The induction of LTD in the IC required activation of the N-methyl-d-aspartate (NMDA) receptor, metabotropic glutamate receptor (mGluR)5, and L-type voltage-gated calcium channel. Protein phosphatase 1/2A and endocannabinoid signaling are also critical for the induction of LTD. In contrast, inhibiting protein kinase C, protein kinase A, protein kinase Mζ or calcium/calmodulin-dependent protein kinase II did not affect LFS-evoked LTD in
the IC. Bath application of the group I mGluR agonist (RS)-3,5-dihydroxyphenylglycine produced another form of LTD in the IC, which was NMDA receptor-independent and could not be occluded by LFS-induced LTD. Our studies have characterised the basic mechanisms of LTD in the IC at the network level, and suggest that two different forms of LTD may co-exist in the same population PLX4032 nmr of IC synapses. “
prototypical effects of the cannabis extract delta9-tetrahydrocannabinol (THC) are characterized by a tetrad of actions, consisting of analgesia, catalepsy, sedation, and hypothermia, all of which are mediated by activation of CB1 receptors.
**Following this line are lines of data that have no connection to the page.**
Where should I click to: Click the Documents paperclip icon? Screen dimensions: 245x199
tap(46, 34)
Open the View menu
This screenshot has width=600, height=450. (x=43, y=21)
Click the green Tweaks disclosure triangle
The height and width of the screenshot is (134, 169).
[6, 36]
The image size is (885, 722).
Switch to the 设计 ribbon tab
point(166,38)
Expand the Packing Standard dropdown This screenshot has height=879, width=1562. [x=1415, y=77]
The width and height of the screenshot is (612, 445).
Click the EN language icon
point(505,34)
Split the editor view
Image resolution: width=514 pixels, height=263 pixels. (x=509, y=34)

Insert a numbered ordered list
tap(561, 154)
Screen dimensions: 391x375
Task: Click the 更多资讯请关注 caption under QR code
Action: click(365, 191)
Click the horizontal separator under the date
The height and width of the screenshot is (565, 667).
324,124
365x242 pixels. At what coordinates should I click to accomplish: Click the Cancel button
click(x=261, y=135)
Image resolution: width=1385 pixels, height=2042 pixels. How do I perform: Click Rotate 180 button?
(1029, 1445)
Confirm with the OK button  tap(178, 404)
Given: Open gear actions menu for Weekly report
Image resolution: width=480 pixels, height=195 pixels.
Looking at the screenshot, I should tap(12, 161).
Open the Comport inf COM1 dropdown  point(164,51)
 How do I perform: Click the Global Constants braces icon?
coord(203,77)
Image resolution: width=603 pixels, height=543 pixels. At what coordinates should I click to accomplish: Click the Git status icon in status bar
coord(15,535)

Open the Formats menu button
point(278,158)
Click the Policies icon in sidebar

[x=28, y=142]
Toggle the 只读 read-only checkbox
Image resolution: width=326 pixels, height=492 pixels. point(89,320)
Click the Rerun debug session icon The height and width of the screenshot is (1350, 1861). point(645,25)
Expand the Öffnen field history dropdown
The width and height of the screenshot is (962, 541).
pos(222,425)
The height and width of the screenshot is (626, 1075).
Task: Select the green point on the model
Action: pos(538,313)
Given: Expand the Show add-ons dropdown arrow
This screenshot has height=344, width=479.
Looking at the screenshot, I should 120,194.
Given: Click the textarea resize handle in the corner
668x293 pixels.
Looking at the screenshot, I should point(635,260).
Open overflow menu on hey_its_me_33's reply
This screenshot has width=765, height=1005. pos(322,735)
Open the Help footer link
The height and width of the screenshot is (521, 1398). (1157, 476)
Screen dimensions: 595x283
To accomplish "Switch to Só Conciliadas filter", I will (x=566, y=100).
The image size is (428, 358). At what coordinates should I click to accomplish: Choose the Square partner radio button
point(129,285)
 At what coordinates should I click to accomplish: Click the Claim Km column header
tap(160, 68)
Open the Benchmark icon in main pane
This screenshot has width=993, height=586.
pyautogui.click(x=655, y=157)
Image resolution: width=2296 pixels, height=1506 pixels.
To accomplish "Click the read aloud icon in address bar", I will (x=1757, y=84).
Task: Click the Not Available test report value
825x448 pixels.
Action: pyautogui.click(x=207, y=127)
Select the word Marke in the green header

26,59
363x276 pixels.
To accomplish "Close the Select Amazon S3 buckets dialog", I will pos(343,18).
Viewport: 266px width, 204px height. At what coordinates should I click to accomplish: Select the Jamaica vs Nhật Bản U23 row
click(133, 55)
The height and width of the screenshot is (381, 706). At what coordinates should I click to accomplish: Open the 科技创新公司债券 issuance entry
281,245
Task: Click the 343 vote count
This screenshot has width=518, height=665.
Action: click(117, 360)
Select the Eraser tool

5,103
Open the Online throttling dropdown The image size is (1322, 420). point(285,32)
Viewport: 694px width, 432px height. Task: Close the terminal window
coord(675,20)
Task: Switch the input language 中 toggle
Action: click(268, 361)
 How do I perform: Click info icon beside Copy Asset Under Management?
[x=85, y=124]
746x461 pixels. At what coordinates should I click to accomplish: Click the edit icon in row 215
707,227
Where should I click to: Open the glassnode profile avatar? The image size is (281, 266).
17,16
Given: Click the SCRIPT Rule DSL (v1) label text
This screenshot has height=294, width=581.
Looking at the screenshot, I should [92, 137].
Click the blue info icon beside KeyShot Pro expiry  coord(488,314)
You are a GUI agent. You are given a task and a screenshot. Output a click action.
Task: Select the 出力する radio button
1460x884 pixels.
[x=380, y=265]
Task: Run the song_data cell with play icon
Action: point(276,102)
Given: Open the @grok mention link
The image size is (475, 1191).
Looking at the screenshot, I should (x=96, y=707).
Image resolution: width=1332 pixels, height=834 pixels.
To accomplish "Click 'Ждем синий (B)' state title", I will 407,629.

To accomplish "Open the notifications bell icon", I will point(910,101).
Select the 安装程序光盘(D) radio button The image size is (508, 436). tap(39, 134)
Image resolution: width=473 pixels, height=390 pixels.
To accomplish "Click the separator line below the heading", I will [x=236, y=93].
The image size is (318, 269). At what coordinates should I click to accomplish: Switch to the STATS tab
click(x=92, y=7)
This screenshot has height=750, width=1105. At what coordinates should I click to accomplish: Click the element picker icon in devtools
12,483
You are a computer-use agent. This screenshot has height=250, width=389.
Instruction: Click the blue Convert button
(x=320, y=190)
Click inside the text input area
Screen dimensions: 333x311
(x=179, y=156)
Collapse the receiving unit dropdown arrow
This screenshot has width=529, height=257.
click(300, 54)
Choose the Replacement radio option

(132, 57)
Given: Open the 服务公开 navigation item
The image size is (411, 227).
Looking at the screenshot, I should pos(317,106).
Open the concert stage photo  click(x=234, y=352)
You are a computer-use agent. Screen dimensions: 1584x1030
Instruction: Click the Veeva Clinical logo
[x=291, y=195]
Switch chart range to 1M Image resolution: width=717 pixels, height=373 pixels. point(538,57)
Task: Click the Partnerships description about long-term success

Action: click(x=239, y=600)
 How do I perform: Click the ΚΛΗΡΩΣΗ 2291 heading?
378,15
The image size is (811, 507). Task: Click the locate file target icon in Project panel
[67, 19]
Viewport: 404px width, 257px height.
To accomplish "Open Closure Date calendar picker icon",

Initial studies of the cellular distribution of CB1 receptors have indicated that they are located primarily on axon terminals of GABAergic interneurons, and their most obvious cellular action is a reduction in transmitter release at these inhibitory synapses. However, the behavioral effects of THC are attenuated by removing CB1 receptors from cortical Palbociclib mouse and striatal projection neurons
(Monory et al., 2007). Collectively, these findings indicate that complex physiological mechanisms mediate the effects of cannabinoids and CB1 receptor stimulation. This complexity is also apparent in the spinal dorsal horn, a CNS area critically involved in the processing Farnesyltransferase of pain signals, as highlighted in the study by Zhang et al. (2010) published in this issue of EJN. Part of the analgesic action of cannabinoids is believed to originate from blockade of excitatory neurotransmission between C-fiber nociceptors and central neurons located in the spinal dorsal horn and trigeminal sensory nucleus (Morisset & Urban, 2001; Liang et al., 2004). Yet, when studied at a cellular level, the most prominent action of CB1 receptor activation again is a reduction in GABAergic and glycinergic inhibition mediated by dorsal horn interneurons (Jennings et al., 2001; Pernia-Andrade et al., 2009). In this issue of EJN, Zhang et al. (2010) used a new approach to quantify the effect of CB1 receptor activation on nociceptive transmission. In slices of rat spinal cord with incoming sensory nerve fibers attached, they electrically stimulated incoming C-fiber nociceptors to evoke neurotransmitter release from these axons.